Third – IF a commercial software-as-service solution is used instead of an in-house system (even if then hosted by a commercial entity such as AWS or Azure):
- Repeat the above Responsive Record demands as applicable
Per RSA 91-A:4 IV(c) If you deny any portion of this request, please cite the specific exemption used to justify the denial to make each record, or part thereof, available for inspection along with a brief explanation of how the exemption applies to the information withheld.
As you are aware, in 2016, the New Hampshire Supreme Court ruled that a governmental body in possession of records is required to produce them in electronic media using standard common file formats: Green v. SAU #55, 168 N.H. 796, 801 (2016). Unless there is a valid reason that it is not reasonably practicable for you to produce these records in the requested format, I ask that you either do so or explain why it is not practicable for you to comply.

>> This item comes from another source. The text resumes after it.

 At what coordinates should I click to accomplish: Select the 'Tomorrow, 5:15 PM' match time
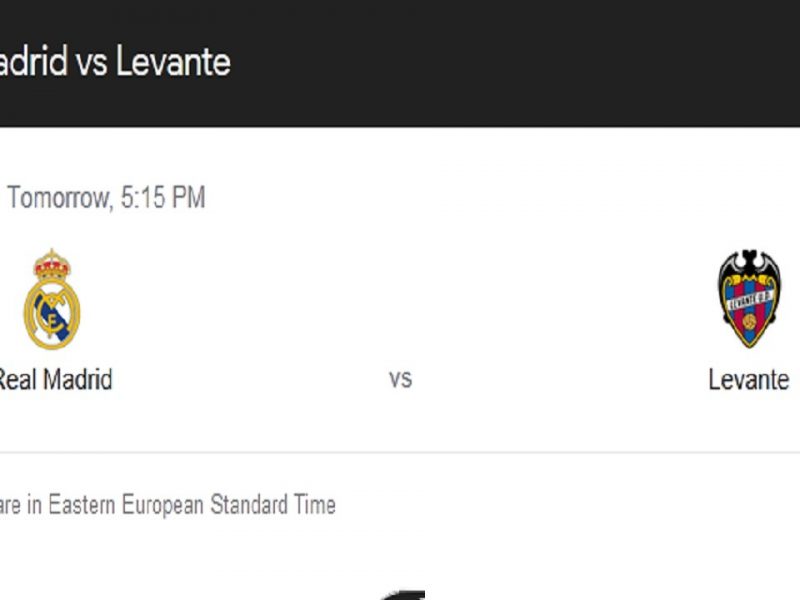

Please also note, per RSA 91-A:4 III, III-a, and III-b, you are required to maintain the safety and accessibility of such responsive records. This also includes such responsive records (e.g., emails) which may have been deleted from respective In mailboxes/Sent mailboxes or local folders but are still available on the applicable email server or in your / email host’s backup systems or file server(s).
Please let me know when these records will be sent to me for inspection. If you have questions, don’t hesitate to reach out. You may email the responsive records to me at Skip@GraniteGrok.com. If the volume turns out to be substantial, I have already set up a Dropbox folder for all of your responsive records to which they can be uploaded.
Thank you for your lawful attention to this matter.
Sincerely,
-Skip
Skip Murphy
Skip@GraniteGrok.com
I do wonder if anyone else that DCYF decides to pick on has the gumption and know-how to fight back without a lawyer? Would love to shake their hand!